銀時がそう問い掛けると、魔理之介は沈黙する。そしてしばらくすると、まるで昔話を聞かせるように静かに語り始める。

 

 

その昔、ある所に狩人の村があった。

 

彼らは自然を殺して生きる、それゆえに誰よりも何よりも自然を重んじた村だった。

 

その村には掟があった。神聖な狩り以外では、一切の生殺与奪に関わらないという鉄の掟が。

 

しかしある男が、情に流され掟を破り、1匹の子熊を育てることにした。

 

だが男は幸せだった。奪うことしかしてこなかった血塗られた己の手で、小さくはあるが1つの命を確かに支えていることが。

 

そして男は気づく。己もまたその子熊の小さな命に支えられていることに……

 

しかし掟は容赦なく男から支えを奪った。

 

子熊を深い谷底に捨てられ、男は怒りと悲しみに打ちひしがれるが、何も出来なかった。

 

男はあの時から、銃を何かに向けることができなくなっていたのだった。

 

 

「その後、男は人づてに噂を耳にする。片目の巨熊が里を荒らしていると。アイツは人間に復讐しようとしている。無慈悲に親を奪われ…身勝手に人間に捨てられた。奴を化物にしちまったのはまぎれもねェ──この俺だ」

 

 

そう語り終えた魔理之介は、強く握った猟銃を構える。

 

 

「奴の苦しみも、里の奴らの苦しみも、俺が掟を破ったことで生まれた。アイツを止めるのは俺しかいない。俺が止めなきゃならねーんだ。たとえ止められなくとも、奴の手にかかって死ぬ。
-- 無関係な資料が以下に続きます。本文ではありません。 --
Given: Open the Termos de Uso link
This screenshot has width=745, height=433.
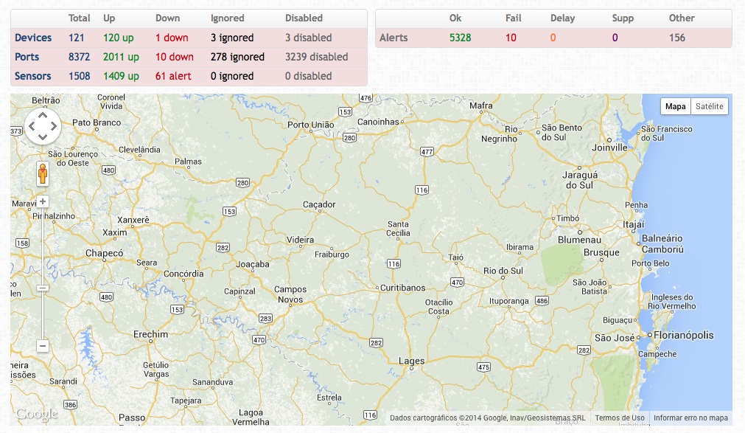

それくらいしか…俺のしてやれることはねーんだよ」

 

 

そして魔理之介は猟銃の銃口を正宗に向け、引き金を引いた。

 

 

「うおらァァァァ!!!」

 

 

爆発で正宗が怯んだすきに、魔理之介は洞から飛び出す。だが見る限り正宗にダメージは無かった。

 

 

「やっぱ効かねーか。そのドタマのキノコぶっ飛ばすしか、お前を救う道はなさそーだな」

 

 

魔理之介はそう言って再び猟銃を撃ち、今度は正宗の頭部に命中させて爆発を起こす。

 

 

「(……殺ったか!?)」

 

 

確かな手応えを感じたことで、そんな考えが頭をよぎる。だが次の瞬間、爆煙から伸びてきた正宗の腕が魔理之介を殴り飛ばす。

 

 

「ぐはっ!!」

 

 

その衝撃で魔理之介はふっ飛ばされ、体を地面に打ち付けられる。さらに猟銃まで手から放れてしまい、窮地に立たされてしまう。

 

 

「ゲホッ、ゴホッ……!」

 

 

そんな魔理之介に、容赦なく襲い掛かる正宗。

 

 

ここまでかと、魔理之介が諦めかけたその時……正宗と魔理之介の間に割って入った銀時、フェイト、神楽がそれぞれ木刀と傘、そしてバルディッシュを叩き込んで正宗を怯ませた。

 

 

「お前ら、何で!」

 

 

「魔理之介さーん!」

 

 

思わぬ助っ人に戸惑う魔理之介。そこへ新八が、落ちていた彼の猟銃を投げ渡す。

 

 

それを受け取ろうと手を伸ばす魔理之介。銀時たち3人を払い除け、魔理之介に迫る正宗。

 

 

そして一瞬早く猟銃を手にした魔理之介が、その銃口を正宗に向けると、正宗は突き付けられた銃口の前に止まった。

 

 

「!」

 

 

両者が睨み合うこと僅か数秒……正宗は抵抗することもなく、まるで(こうべ)を垂れるように、己の頭を銃口の前に差し出した。

 

 

「………すまねぇ………」

 

 

魔理之介の膝元に、僅かな水滴が落ちる。

 

 

──あばよ、正宗……

 

 

その直後──乾いた銃声が、まるで誰かの鳴き声のように山に響き渡ったのであった。

 

 

 

 

 

      *

 

 

 

 

 

それから万事屋一行と魔理之介は、里で頭のキノコを除去してもらったあと、里の入り口前に集まっていた。

 

 

「何だか色々迷惑かけちまったなが、これからお前らはどうするんだ?」

 

 

「もうキノコ狩りはウンザリだからな。とりあえず帰って、フェイト特製の山の幸料理でも食うわ」

 

 

「その次はブドウ狩りアルよ!」

 

 

「フフ、懲りねェ連中だ」

 

 

苦笑を漏らし、魔理之介は銀時たちに背を向けて歩き始める。

 

 

「アンタはどうすんだ?」

 

 

「フン、俺も掟だ何だってのはもうウンザリなんでな。これからは自由に生きるさ、あいつの分までな……」

 

 

そう言い残して去って行く魔理之介の顔は、山の空のように晴々としたものだった。